Questions to answer:
**A)** Translate this sentence from the biography of the Spanish diplomat into Spanish: "He is a member of the Bar Association of Madrid."
**B)** Transcribe the diplomat's biography starting with "Enrique Criado Navamuel" and going on through "establishment in 2022.".

Page text:
Spanish diplomat, lawyer and writer

Enrique Criado Navamuel (born 1981 in Madrid, Spain), is a Spanish diplomat, lawyer and writer. He is the current Consul General of Spain in Frankfurt am Main. Author of two travel literature books and co-author of another two. “El balcón del Führer” is his first novel..

He is a member of the Spanish national team of writers “La Cervantina” since its establishment in 2022.

== Education ==
He studied Law at Universidad Complutense de Madrid, and the University of Vienna. He is a member of the Bar Association of Madrid. In 2007, he joined the Spanish Foreign Service as a career diplomat.

== Diplomatic career ==
After some brief periods working in the Spanish Embassies of La Habana (Cuba), and London (UK), he was posted as Deputy Head of Mission at the Embassy of Spain in Kinshasa (Republic of the Congo) for three years. Between 2012 and 2015, he worked as Counsellor at the Embassy of Spain in Canberra (Australia), during 2015 until 2018, as Deputy Head of Mission at the Embassy of Spain in Sofia (Bulgaria). Additionally, in the period between 2018 and 2021 he coordinated the Geopolitical Analysis Area of the Spanish Ministry of Defence.

Input data:

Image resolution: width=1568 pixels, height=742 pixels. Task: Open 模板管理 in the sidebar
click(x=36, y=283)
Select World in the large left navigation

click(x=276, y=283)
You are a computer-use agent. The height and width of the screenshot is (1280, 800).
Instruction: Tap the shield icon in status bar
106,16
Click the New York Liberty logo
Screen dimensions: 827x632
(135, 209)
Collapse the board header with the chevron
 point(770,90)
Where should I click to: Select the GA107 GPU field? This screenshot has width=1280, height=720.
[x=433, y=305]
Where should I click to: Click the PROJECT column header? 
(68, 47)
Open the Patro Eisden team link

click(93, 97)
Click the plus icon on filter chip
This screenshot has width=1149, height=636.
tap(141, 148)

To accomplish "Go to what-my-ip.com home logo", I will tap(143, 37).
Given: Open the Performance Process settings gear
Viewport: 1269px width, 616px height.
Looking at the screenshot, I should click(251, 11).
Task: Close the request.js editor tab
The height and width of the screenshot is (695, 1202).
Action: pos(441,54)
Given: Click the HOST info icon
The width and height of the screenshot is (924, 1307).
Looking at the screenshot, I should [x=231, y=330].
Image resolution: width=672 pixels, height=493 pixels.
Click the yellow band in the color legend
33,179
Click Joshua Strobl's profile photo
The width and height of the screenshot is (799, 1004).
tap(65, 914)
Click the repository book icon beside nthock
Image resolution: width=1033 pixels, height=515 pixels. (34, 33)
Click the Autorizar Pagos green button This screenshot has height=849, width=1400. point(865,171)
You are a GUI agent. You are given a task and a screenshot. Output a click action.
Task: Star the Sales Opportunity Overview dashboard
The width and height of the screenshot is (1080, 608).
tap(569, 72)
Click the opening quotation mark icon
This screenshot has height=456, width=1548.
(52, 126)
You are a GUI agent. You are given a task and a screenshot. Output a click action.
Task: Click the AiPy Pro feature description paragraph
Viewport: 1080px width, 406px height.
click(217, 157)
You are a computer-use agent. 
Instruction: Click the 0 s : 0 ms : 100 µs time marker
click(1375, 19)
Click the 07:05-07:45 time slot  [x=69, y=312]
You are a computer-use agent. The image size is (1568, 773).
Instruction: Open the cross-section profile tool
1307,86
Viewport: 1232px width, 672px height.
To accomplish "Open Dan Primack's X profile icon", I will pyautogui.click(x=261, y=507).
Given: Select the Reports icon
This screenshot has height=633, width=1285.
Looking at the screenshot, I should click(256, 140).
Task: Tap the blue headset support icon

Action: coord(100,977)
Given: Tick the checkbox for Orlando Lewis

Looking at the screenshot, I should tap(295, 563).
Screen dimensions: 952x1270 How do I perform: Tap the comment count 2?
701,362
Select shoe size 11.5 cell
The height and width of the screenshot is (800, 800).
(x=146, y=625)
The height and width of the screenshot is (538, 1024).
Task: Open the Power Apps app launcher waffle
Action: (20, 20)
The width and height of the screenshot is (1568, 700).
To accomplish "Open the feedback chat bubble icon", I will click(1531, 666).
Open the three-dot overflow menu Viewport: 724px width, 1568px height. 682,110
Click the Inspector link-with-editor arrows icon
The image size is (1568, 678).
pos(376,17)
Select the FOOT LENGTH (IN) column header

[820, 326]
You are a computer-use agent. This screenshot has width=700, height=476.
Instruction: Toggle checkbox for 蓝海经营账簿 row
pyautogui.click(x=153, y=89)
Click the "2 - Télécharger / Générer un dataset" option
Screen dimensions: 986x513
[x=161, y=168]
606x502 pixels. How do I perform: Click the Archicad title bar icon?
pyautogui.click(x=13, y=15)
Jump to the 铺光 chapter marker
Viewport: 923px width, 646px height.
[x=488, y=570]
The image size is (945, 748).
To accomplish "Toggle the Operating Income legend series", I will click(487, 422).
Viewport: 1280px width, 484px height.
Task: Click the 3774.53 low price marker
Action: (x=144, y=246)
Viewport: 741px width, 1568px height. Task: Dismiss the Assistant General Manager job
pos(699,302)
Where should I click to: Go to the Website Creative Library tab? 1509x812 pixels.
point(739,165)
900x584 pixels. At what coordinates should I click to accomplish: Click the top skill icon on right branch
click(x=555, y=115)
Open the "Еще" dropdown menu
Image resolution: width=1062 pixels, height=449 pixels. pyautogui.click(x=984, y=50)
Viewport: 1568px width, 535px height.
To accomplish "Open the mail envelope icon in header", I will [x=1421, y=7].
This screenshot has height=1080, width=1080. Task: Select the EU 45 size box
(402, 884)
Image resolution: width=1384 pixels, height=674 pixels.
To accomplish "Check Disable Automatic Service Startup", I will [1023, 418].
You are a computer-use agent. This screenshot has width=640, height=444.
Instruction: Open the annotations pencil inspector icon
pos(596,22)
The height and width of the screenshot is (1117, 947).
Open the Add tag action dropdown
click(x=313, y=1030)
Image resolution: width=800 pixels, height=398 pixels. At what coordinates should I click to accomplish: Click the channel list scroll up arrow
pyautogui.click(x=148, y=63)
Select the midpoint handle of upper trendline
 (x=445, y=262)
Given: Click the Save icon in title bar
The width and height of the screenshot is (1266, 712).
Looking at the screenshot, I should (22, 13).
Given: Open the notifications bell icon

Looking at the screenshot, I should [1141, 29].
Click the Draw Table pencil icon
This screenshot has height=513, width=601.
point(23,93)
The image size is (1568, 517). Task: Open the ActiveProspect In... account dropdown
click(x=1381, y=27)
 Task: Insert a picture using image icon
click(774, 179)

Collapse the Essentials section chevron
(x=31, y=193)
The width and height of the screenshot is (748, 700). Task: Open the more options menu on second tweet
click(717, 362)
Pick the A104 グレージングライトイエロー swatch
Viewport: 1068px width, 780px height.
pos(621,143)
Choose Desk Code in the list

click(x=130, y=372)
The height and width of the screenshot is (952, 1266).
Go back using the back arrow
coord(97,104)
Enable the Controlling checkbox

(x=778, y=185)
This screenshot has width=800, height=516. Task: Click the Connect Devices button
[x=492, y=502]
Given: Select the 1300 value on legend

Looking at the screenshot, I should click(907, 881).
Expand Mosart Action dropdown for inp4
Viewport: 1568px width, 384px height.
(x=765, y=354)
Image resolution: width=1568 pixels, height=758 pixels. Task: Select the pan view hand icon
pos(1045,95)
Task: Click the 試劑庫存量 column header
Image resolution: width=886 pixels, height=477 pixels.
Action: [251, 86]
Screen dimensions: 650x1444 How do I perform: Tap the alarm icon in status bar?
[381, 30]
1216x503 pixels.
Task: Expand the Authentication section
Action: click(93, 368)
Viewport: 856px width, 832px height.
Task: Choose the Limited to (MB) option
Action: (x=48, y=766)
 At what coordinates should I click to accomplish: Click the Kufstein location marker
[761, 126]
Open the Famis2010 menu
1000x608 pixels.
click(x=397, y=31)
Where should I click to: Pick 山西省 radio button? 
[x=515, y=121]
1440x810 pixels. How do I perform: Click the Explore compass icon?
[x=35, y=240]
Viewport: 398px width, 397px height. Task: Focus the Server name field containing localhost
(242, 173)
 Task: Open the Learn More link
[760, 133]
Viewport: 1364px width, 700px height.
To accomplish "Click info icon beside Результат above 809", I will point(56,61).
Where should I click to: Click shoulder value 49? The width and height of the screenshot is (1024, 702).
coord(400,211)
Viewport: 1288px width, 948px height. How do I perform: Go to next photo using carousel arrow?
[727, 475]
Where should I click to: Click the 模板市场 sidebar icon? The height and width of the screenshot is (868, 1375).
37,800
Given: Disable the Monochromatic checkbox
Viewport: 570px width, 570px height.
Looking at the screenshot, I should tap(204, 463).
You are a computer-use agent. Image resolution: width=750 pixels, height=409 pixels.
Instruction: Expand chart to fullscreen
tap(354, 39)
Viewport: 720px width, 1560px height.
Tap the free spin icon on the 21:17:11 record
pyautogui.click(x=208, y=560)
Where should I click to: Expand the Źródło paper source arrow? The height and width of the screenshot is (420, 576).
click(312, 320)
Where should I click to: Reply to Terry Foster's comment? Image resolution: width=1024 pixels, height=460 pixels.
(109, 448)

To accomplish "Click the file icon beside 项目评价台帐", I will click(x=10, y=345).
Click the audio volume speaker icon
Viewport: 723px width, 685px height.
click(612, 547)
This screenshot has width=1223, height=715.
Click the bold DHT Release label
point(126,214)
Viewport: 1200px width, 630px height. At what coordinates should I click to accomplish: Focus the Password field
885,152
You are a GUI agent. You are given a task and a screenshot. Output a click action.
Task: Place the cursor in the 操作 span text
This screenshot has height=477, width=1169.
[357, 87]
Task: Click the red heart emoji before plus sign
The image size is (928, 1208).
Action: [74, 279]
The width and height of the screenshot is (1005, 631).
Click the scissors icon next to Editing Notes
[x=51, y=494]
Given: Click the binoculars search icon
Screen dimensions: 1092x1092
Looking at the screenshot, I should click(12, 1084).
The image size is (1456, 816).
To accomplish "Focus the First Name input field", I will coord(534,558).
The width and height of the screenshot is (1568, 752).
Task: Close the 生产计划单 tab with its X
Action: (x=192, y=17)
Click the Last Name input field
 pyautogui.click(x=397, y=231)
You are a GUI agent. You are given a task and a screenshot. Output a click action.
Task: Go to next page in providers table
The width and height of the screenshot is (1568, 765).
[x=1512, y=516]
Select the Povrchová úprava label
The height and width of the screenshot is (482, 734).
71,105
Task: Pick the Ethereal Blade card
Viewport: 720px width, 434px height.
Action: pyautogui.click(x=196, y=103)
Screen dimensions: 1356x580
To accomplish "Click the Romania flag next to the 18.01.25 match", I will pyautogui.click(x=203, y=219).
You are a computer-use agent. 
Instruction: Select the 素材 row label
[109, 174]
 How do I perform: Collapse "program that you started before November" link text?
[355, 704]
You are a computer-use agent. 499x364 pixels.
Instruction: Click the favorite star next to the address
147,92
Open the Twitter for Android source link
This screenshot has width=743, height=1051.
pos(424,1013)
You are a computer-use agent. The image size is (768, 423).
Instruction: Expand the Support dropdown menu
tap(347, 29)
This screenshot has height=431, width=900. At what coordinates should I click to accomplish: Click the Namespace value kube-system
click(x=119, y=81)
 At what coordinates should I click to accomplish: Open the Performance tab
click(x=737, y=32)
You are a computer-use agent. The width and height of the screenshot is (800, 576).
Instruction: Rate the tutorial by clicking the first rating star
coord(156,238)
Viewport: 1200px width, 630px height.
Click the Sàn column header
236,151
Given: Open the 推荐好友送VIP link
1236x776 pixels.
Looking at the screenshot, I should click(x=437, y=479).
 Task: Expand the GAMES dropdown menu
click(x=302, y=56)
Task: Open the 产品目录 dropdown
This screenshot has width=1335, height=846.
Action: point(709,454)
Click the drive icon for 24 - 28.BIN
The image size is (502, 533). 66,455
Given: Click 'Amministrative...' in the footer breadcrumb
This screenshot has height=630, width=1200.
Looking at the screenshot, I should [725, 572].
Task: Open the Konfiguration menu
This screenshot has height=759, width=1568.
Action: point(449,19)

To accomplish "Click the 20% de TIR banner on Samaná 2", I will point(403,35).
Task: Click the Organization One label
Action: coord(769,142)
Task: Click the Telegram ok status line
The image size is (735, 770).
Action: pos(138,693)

Outputs by task:
**A)** Es miembro del Colegio de Abogados de Madrid.

**B)**
Enrique Criado Navamuel (born 1981 in Madrid, Spain), is a Spanish diplomat, lawyer and writer. He is the current Consul General of Spain in Frankfurt am Main. Author of two travel literature books and co-author of another two. “El balcón del Führer” is his first novel..

He is a member of the Spanish national team of writers “La Cervantina” since its establishment in 2022.